Last month, the U.S. energy giant said 11 companies had agreed to start discussing plans that could lead to capturing and storing up to 50 million tonnes per year (tpa) of CO2 in the Gulf of Mexico. by 2030. read more
“Unlike Houston, the storage capacity here is not close to the areas with the highest emissions,” Joe Blommaert, president of ExxonMobil Low Carbon Solutions, told Singapore International Energy Week.
“This is why we investigated the concept of placing CO2 capture hubs in some of the heavy industrial areas in Asia, like here in Singapore, and then connecting them to CO2 storage sites elsewhere in the region.”
Southeast Asia’s industrial CO2 emissions topped 4 billion tpa, Blommaert said, citing 2019 data from the International Energy Agency.
ExxonMobil has listed Singapore, home to the world’s largest refining-petrochemical center, among its CCS projects. However, Singapore does not have suitable CO2 storage sites, a recent CCS study commissioned by the Singapore government showed. Countries in the region with potential storage sites include Indonesia and Malaysia.
Critics say CCS will extend the life of dirty fossil fuels, but advocates, including the IEA, see CCS as essential to helping achieve net zero emissions.

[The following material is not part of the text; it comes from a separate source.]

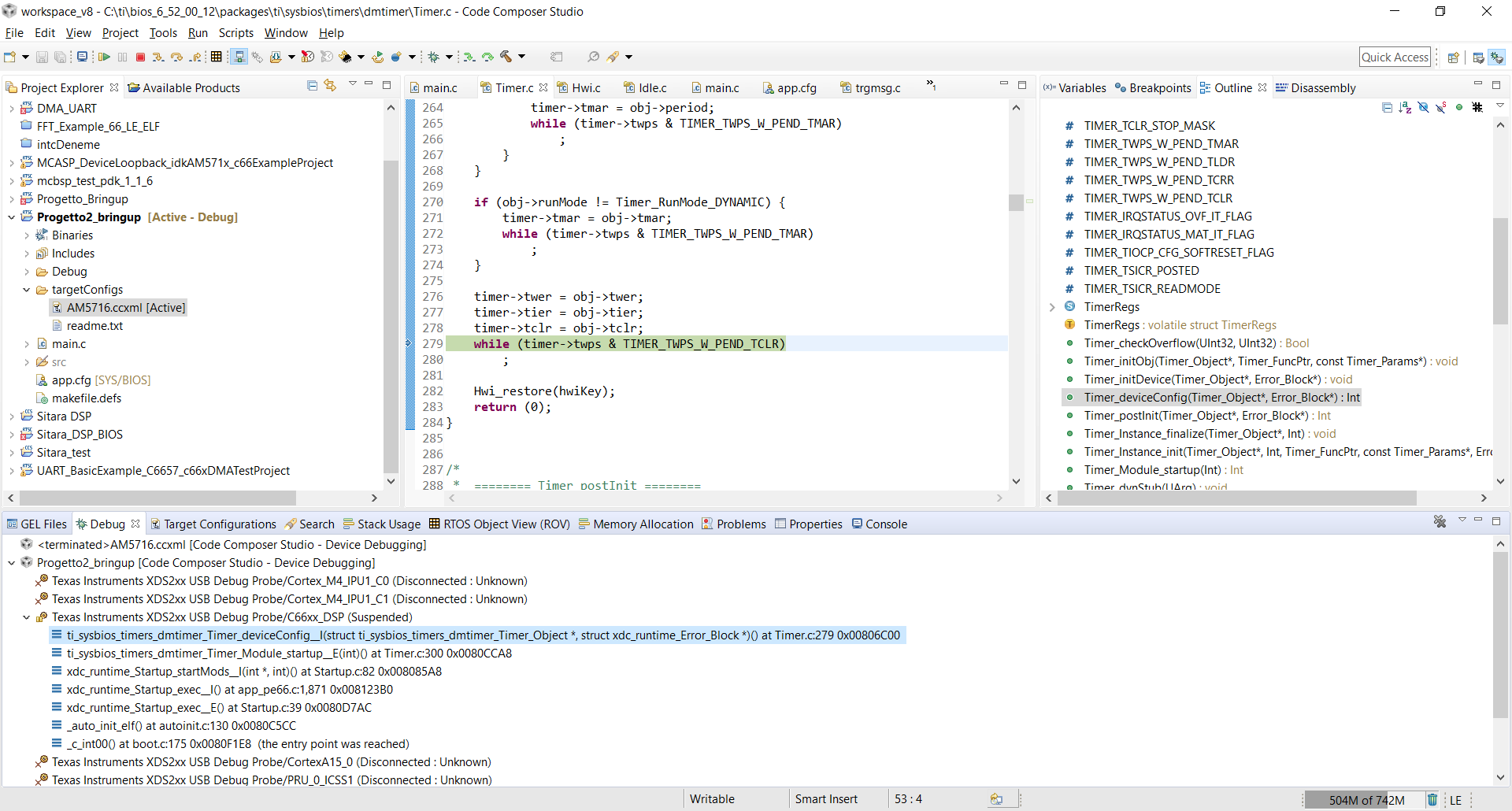Image resolution: width=1512 pixels, height=811 pixels.
Task: Run garbage collector trash icon
Action: point(1432,800)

Another study by the Singapore Energy Center, partly founded by ExxonMobil, estimated the CO2 storage capacity in depleted oil and gas fields and salt formations in Southeast Asia at nearly 300 billion tonnes, has Blommaert said.
“We are now working with some of the countries identified in this study to advance potential storage locations,” he said, without naming the countries.
However, for CCS to attract investment and become economically viable, there must be a transparent carbon price in all countries, Blommaert said.
“I believe that a transparent carbon price is the most effective way to reduce emissions at the lowest cost to society,” he added.
“Because much of the world does not have carbon pricing, there is a risk that some operators will move to countries that do not yet set prices for emissions,” he said.
The Melbourne-based Global CCS Institute said in October that global construction plans for CCS projects had jumped 50% in the past nine months.